▶ Exercise aim
The data below has to be returned exactly, down to the last character.

---------------

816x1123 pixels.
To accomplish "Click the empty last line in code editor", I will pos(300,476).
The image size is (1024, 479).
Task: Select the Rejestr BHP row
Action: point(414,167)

---------------

▶ Task solution
816x1123 pixels.
To accomplish "Click the empty last line in code editor", I will pos(300,476).
The image size is (1024, 479).
Task: Select the Rejestr BHP row
Action: point(414,167)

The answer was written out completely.